Ici, ce ne sont pas les esprits de la nature qui menacent mais ceux qui hantent nos âmes. Le Grand Vivant est un texte sur ce qui nous habite, sur ce que l’on porte en soi de noirceur, de doute, de crainte, mais aussi sur notre capacité de rédemption. Les hommes et les choses n’y sont jamais ce qu’ils semblent être, ne valent pas pour ce qu’ils sont mais pour ce qu’ils cachent. Ce qu’ils abritent. Tout un monde en somme, un peu du monde lui-même.

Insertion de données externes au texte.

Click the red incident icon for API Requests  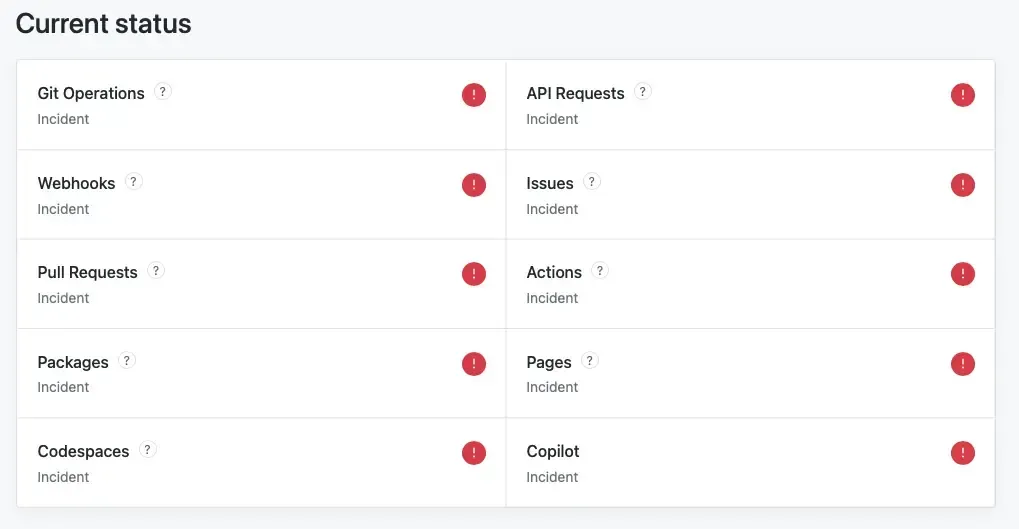click(963, 95)
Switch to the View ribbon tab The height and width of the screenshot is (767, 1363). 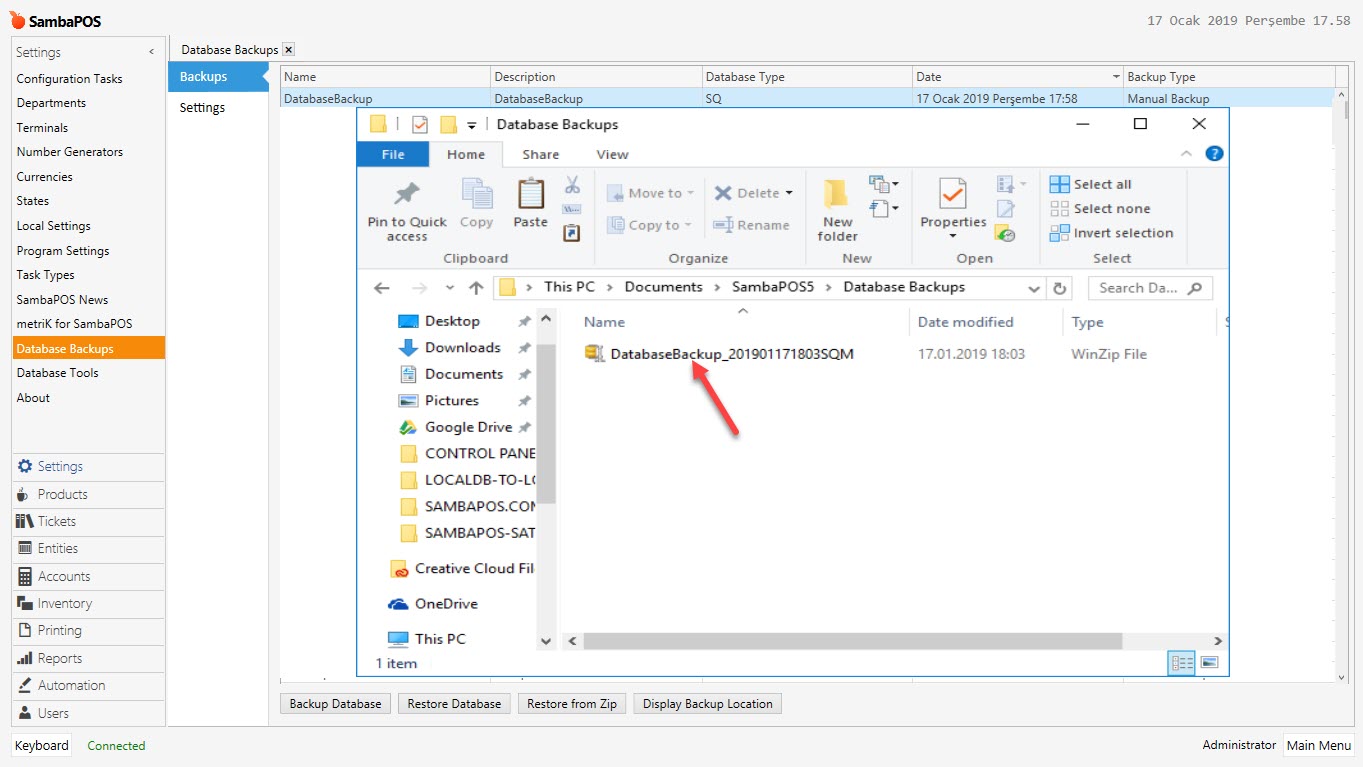coord(612,154)
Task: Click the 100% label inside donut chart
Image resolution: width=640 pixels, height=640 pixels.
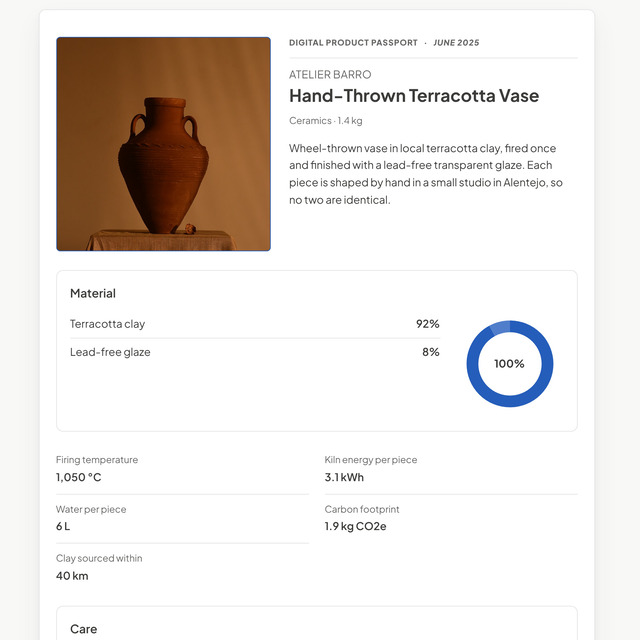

Car le« pire», la véritable désolation, c’est finalement quand les choses ne sont plus habitées, quand « une feuille, un arbre, ne sont que feuille ou arbre ». Lorsqu’il n’y a plus de lien invisible entre elles et les êtres, lorsque nous est retirée la possibilité de projeter notre chagrin sur l’écran du monde.
[…]
Que ce soit l’homme qui cherche à s’extraire d’un monde extérieur avec lequel il n’est plus en adéquation ou, au contraire, le monde qui se refuse à lui, ne parvient plus à le «comprendre», au propre comme au figuré, dans ces trois récits, le huis clos est toujours le résultat d’une profonde scission entre les protagonistes et l’univers dans lequel ils s’inscrivent. Renvoyés à eux-mêmes, exclus par le réel, il ne leur reste plus qu’à ouvrir la porte intérieure qui les mènera, et le lecteur avec eux, vers l’imaginaire.